Exercise
Retype the records exactly, with nothing added or dropped.

═══ Supplied records

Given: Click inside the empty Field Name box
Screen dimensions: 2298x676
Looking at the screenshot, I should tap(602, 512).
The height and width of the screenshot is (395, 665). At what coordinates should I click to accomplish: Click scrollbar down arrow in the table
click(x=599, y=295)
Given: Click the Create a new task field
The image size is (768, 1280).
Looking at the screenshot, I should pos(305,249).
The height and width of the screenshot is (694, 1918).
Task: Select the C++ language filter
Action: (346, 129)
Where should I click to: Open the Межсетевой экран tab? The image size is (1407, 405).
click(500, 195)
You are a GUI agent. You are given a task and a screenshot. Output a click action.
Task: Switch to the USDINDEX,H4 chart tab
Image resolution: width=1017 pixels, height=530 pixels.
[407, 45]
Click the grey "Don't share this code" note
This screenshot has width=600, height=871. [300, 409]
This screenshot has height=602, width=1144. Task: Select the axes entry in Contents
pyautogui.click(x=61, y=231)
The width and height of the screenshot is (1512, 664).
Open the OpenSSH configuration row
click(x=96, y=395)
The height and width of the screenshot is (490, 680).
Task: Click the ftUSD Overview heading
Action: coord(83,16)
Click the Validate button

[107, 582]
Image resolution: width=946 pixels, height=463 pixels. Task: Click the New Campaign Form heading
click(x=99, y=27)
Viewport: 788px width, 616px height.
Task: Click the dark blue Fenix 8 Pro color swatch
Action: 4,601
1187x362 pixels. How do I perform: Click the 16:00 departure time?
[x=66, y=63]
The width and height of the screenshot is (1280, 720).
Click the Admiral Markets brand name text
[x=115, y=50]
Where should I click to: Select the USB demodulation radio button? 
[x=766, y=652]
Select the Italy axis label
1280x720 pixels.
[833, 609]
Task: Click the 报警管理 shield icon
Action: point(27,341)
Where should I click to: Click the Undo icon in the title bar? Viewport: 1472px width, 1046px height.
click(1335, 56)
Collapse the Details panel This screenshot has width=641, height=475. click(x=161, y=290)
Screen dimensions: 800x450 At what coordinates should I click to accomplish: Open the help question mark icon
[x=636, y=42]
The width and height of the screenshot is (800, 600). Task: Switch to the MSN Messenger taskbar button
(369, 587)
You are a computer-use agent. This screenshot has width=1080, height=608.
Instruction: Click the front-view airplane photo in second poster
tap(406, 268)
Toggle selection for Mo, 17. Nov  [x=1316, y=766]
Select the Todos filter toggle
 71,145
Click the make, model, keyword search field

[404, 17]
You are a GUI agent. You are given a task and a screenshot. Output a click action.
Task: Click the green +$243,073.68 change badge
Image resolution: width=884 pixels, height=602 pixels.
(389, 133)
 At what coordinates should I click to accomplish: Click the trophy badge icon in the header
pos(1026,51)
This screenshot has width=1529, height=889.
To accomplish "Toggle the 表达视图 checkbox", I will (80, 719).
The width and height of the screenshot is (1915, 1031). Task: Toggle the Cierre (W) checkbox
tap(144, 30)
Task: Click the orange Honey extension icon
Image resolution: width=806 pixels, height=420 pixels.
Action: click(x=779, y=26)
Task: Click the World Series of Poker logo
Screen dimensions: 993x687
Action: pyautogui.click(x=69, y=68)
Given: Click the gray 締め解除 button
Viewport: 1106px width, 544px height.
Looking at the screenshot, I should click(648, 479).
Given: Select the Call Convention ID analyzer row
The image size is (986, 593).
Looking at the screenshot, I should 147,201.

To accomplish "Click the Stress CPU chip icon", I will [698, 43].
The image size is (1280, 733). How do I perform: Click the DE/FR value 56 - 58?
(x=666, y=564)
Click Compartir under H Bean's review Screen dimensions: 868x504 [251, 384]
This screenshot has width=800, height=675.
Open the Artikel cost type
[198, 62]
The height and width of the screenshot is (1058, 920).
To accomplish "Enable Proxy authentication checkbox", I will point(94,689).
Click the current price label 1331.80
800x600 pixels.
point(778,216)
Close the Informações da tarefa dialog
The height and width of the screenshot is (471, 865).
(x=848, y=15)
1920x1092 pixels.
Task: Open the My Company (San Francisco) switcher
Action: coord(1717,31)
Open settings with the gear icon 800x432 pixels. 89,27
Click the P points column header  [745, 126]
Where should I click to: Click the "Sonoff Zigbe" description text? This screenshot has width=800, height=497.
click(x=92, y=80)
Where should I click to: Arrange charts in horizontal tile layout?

══════

Response for this exercise
Given: Click inside the empty Field Name box
Screen dimensions: 2298x676
Looking at the screenshot, I should tap(602, 512).
The height and width of the screenshot is (395, 665). At what coordinates should I click to accomplish: Click scrollbar down arrow in the table
click(x=599, y=295)
Given: Click the Create a new task field
The image size is (768, 1280).
Looking at the screenshot, I should pos(305,249).
The height and width of the screenshot is (694, 1918).
Task: Select the C++ language filter
Action: (346, 129)
Where should I click to: Open the Межсетевой экран tab? The image size is (1407, 405).
click(500, 195)
You are a GUI agent. You are given a task and a screenshot. Output a click action.
Task: Switch to the USDINDEX,H4 chart tab
Image resolution: width=1017 pixels, height=530 pixels.
[407, 45]
Click the grey "Don't share this code" note
This screenshot has width=600, height=871. [300, 409]
This screenshot has height=602, width=1144. Task: Select the axes entry in Contents
pyautogui.click(x=61, y=231)
The width and height of the screenshot is (1512, 664).
Open the OpenSSH configuration row
click(x=96, y=395)
The height and width of the screenshot is (490, 680).
Task: Click the ftUSD Overview heading
Action: coord(83,16)
Click the Validate button

[107, 582]
Image resolution: width=946 pixels, height=463 pixels. Task: Click the New Campaign Form heading
click(x=99, y=27)
Viewport: 788px width, 616px height.
Task: Click the dark blue Fenix 8 Pro color swatch
Action: 4,601
1187x362 pixels. How do I perform: Click the 16:00 departure time?
[x=66, y=63]
The width and height of the screenshot is (1280, 720).
Click the Admiral Markets brand name text
[x=115, y=50]
Where should I click to: Select the USB demodulation radio button? 
[x=766, y=652]
Select the Italy axis label
1280x720 pixels.
[833, 609]
Task: Click the 报警管理 shield icon
Action: point(27,341)
Where should I click to: Click the Undo icon in the title bar? Viewport: 1472px width, 1046px height.
click(1335, 56)
Collapse the Details panel This screenshot has width=641, height=475. click(x=161, y=290)
Screen dimensions: 800x450 At what coordinates should I click to accomplish: Open the help question mark icon
[x=636, y=42]
The width and height of the screenshot is (800, 600). Task: Switch to the MSN Messenger taskbar button
(369, 587)
You are a computer-use agent. This screenshot has width=1080, height=608.
Instruction: Click the front-view airplane photo in second poster
tap(406, 268)
Toggle selection for Mo, 17. Nov  [x=1316, y=766]
Select the Todos filter toggle
 71,145
Click the make, model, keyword search field

[404, 17]
You are a GUI agent. You are given a task and a screenshot. Output a click action.
Task: Click the green +$243,073.68 change badge
Image resolution: width=884 pixels, height=602 pixels.
(389, 133)
 At what coordinates should I click to accomplish: Click the trophy badge icon in the header
pos(1026,51)
This screenshot has width=1529, height=889.
To accomplish "Toggle the 表达视图 checkbox", I will (80, 719).
The width and height of the screenshot is (1915, 1031). Task: Toggle the Cierre (W) checkbox
tap(144, 30)
Task: Click the orange Honey extension icon
Image resolution: width=806 pixels, height=420 pixels.
Action: click(x=779, y=26)
Task: Click the World Series of Poker logo
Screen dimensions: 993x687
Action: pyautogui.click(x=69, y=68)
Given: Click the gray 締め解除 button
Viewport: 1106px width, 544px height.
Looking at the screenshot, I should click(648, 479).
Given: Select the Call Convention ID analyzer row
The image size is (986, 593).
Looking at the screenshot, I should 147,201.

To accomplish "Click the Stress CPU chip icon", I will [698, 43].
The image size is (1280, 733). How do I perform: Click the DE/FR value 56 - 58?
(x=666, y=564)
Click Compartir under H Bean's review Screen dimensions: 868x504 [251, 384]
This screenshot has width=800, height=675.
Open the Artikel cost type
[198, 62]
The height and width of the screenshot is (1058, 920).
To accomplish "Enable Proxy authentication checkbox", I will point(94,689).
Click the current price label 1331.80
800x600 pixels.
point(778,216)
Close the Informações da tarefa dialog
The height and width of the screenshot is (471, 865).
(x=848, y=15)
1920x1092 pixels.
Task: Open the My Company (San Francisco) switcher
Action: coord(1717,31)
Open settings with the gear icon 800x432 pixels. 89,27
Click the P points column header  [745, 126]
Where should I click to: Click the "Sonoff Zigbe" description text? This screenshot has width=800, height=497.
click(x=92, y=80)
Where should I click to: Arrange charts in horizontal tile layout?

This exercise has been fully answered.